Podany tekst.
WSZYSTKO zależy od indywidualnej sytuacji rodzinno-finansowo-mieszkaniowo-zawodowej każdego z nas. W innej sytuacji są ludzie mieszkający od pokoleń w duzym mieście wojewódzkim, w innej sytuacji są słoiki pochodzące z miejscowości do godziny jazdy od duzych miast, w innej słoiki z miejscowości do 3 godzin jazdy od duzych miast, w jeszcze innej ludzie, ktorzy mieszkają w Polsce powiatowe i jest im tam dobrze, a to tylko jedna zmienna, czyli pochodzenie. Do tego kolejne zmienne - w innej sytuacji są ludzie samotni, w innej ludzie w stałych związkach, w jeszcze innej w związkach z dziećmi. Następna rzecz - w innej sytuacji są jedynacy, w innej osoby z rodzeństwem. Kolejna zmienna - w innej sytuacji są ludzie pracujacy w wielkomiejskich korpo, w innej ludzie pracujacy w januszexach, w jeszcze innej ludzie pracujący na siebie. Kolejna zmienna - w innej sytuacji są ludzie pochodzacy z bogatych rodzin, a w innej ludzie pochodzacy z rodzin ubogich. Nie muszę chyba tłumaczyć jaki wpływ na sytuację mieszkaniową te wszystkie zmienne czynniki odgrywają. :)

Materiał źródłowy.
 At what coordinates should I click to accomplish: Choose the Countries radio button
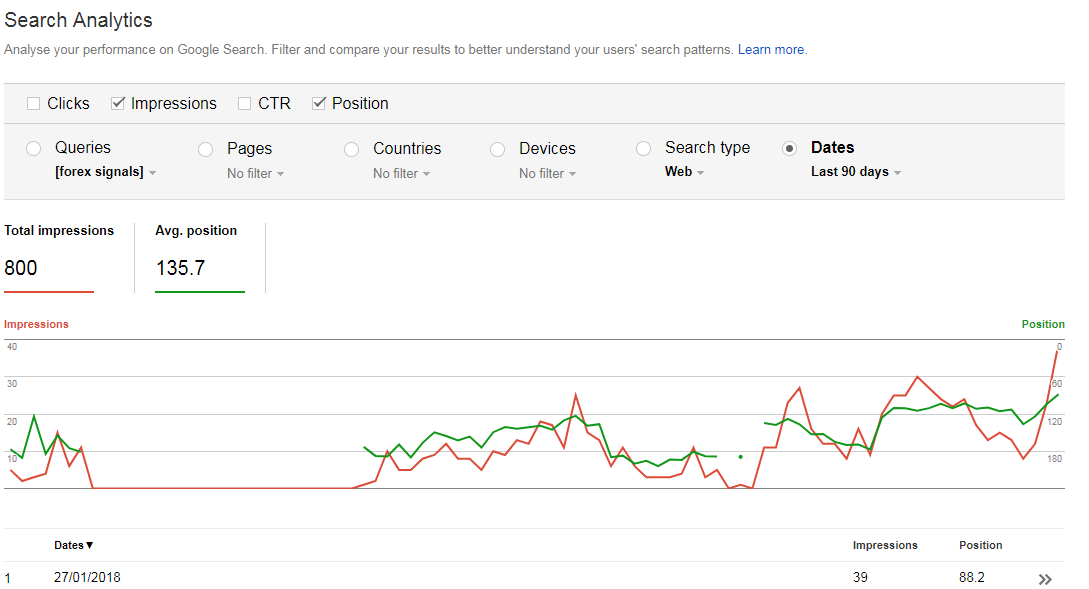tap(352, 149)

Zadania.
a: Przerób akapit zaczynający się od słów „WSZYSTKO zależy od indywidualnej sytuacji” z podanego tekstu na krótką listę i zachowaj jego najważniejsze fakty.
b: Czy te stwierdzenia zgadzają się z podanym tekstem? Przy każdym odpowiedz „tak” lub „nie” i przytocz rozstrzygające słowa tekstu.
(i) Pochodzenie to jedna ze zmiennych wymienionych w tekście.
(ii) Jedynacy i osoby z rodzeństwem są w tej samej sytuacji.
(iii) Tekst wspomina o ludziach pracujących na siebie.
c: Przetłumacz na angielski to zdanie z podanego tekstu: „Następna rzecz - w innej sytuacji są jedynacy, w innej osoby z rodzeństwem.”
Materiał źródłowy nie będzie tu potrzebny.

Odpowiedzi.
a:
- Wszystko zależy od indywidualnej sytuacji rodzinnej, finansowej, mieszkaniowej i zawodowej.
- Pochodzenie: ludzie mieszkający od pokoleń w dużym mieście wojewódzkim, słoiki z miejscowości do godziny jazdy od dużych miast, słoiki z miejscowości do 3 godzin jazdy od nich, ludzie, którym dobrze w Polsce powiatowej.
- Życie prywatne: osoby samotne, w stałych związkach, w związkach z dziećmi.
- Rodzeństwo: jedynacy albo osoby z rodzeństwem.
- Praca: wielkomiejskie korpo, januszexy, praca na siebie.
- Zamożność rodziny: rodziny bogate albo ubogie.
- Wszystkie te zmienne wpływają na sytuację mieszkaniową.

b:
(i) Tak: „a to tylko jedna zmienna, czyli pochodzenie”.
(ii) Nie: „w innej sytuacji są jedynacy, w innej osoby z rodzeństwem”.
(iii) Tak: „w jeszcze innej ludzie pracujący na siebie”.

c: Another thing: only children are in one situation, and people with siblings are in another.